When two large earthquakes rocked Southern California this past weekend, residents were reminded of the shifting tectonic plates beneath their feet. Within days, the coverage of the quakes reminded the public of “the Big One,” the proposed major earthquake that some experts think will strike the West Coast in the future.
Fortunately, the United States Geological Survey is in the middle of rolling out a massive early warning system in the area called ShakeAlert.
The 7.1 and 6.4 magnitude quakes over July 4th weekend rattled Ridgecrest, California and surrounding areas, destroying homes. Fortunately, no deaths were reported. The 7.1 quake was bigger than any the area has seen since 1999 and raised fears of the purported Big One, — a major quake along the San Andreas fault that some geologists say is long “overdue.” In the wake of the recent earthquakes, the New York Times, CNN, and the LA Times have raised questions about what might happen when the Big One actually does strike.
The USGS’s ShakeAlert hopes to prevent anyone from being caught off guard, should such an event arise. When completed, it will be a system of of seismometers — instruments that pick up ground motion — that run through California, Oregon and Washington State. The plan is to have 1,675 stations scattered around the West Coast. Right now, 900 are operational.
This weekend gave ShakeAlert an unexpected early test before it was even fully up and running. When it’s perfected, USGS representative Robert Michael de Groot tells Inverse, the system “will be most effective for the biggest earthquakes” like the Big One.
Why Early Warning Systems Really Matter
The ShakeAlert system is based on one that’s already operational in Japan. The Japanese system has been online since 2007 and proved its worth in March 2011, when the Tōhoku earthquake, a major tremor (and later, tsunami), was detected off the nation’s shores. The system alerted millions of people to the earthquake’s presence 15 to 20 seconds ahead of schedule.
That may not seem like a lot of time, but in Japan, it made all the difference in what was already a massive tragedy. That warning triggered an automatic emergency braking system on the country’s bullet trains, preventing extensive damage. It’s estimated that 90 percent of people who received that notification were able to take action to protect themselves, according to a 2013 paper.
A 12- to 15-second warning period would be enough time to take similar precautions for the West Coast’s Big One, explains, Wendy Bohon, Ph.D., a geologist and information officer at the Incorporated Research Institutions for Seismology.
“Twelve to 15 seconds could be enough tine to slow down trains, warning taxi’ing airplanes, and automatically shut down or isolate industrial systems,” Bohon tells Inverse.
“You could probably also get to a strong table or other piece of furniture so that you can take protective action like ‘Drop, Cover and Hold on.’ Also, imagine you were in the chair at the dentist getting dental work done. Twelve to 15 seconds would be a big deal then!”

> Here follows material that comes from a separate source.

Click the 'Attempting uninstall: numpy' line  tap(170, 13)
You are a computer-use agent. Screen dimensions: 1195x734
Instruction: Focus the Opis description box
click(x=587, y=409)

The US system, notes de Groot, bears a great deal of similarity to Japan’s system, though there are some differences too. The American system is being implemented on a far larger scale (it runs the whole West Coast) and will likely involve different algorithms intended to make sense of the input from 1,675 seismometers, he says.
“Design-wise, the approach is very similar to Japan and the US system actually takes earthquake early warning to another level.”
This weekend, ShakeAlert got an early taste of the big time before the project was even completed.
So, How Did ShakeAlert Do This Weekend?
Once one of ShakeAlert’s 1,675 proposed seismometers detects a tremor, that information will be transmitted to an earthquake alert center that then passes the information on to people’s phones via a mobile app, like ShakeAlert LA, recently rolled out in Los Angeles.
But people will only get a notification if the quake hits two crucial thresholds: It has to be a magnitude five or above, and it must have a local intensity rating of a four out of ten or higher, measured on the Modified Mercalli Intensity Scale (MMI) scale. A four on the MMI scale is enough for people indoors to feel shaking or for dishes, windows or doors to be disturbed.
This weekend, the seismometers affiliated with ShakeAlert did exactly what they were supposed to do, says de Groot. But the ensuing events also revealed two of ShakeAlert’s early growing pains.
People closer to the epicenter of the quake received notifications on their from ShakeAlert, but those over 100 miles away in Los Angeles proper did not because the MMI intensity was not high enough in their area. The absence of a push notification led some to condemn the system as faulty, even though it performed the way it was supposed to. Now, L.A. is lowering its MMI threshold and will send push notifications for lower levels of intensity.
The past weekend also revealed how long it takes for ShakeAlert to decide whether to issue an alert in the first place. According to de Groot, it took eight seconds from initial detection to the moment an alert got sent out. He hopes it will do slightly better in the future.
“My point is is that there’s still some work to be done on the delivery side, where messages are being delivered on our behalf. Some of those times are longer than they’d like them to be,” he says.
Time crunches aside, the system did work according to plan. But they’re looking to get even more specific in preparation for the Big One.
And if we have learned anything from Japan, there’s good reason to make every second count.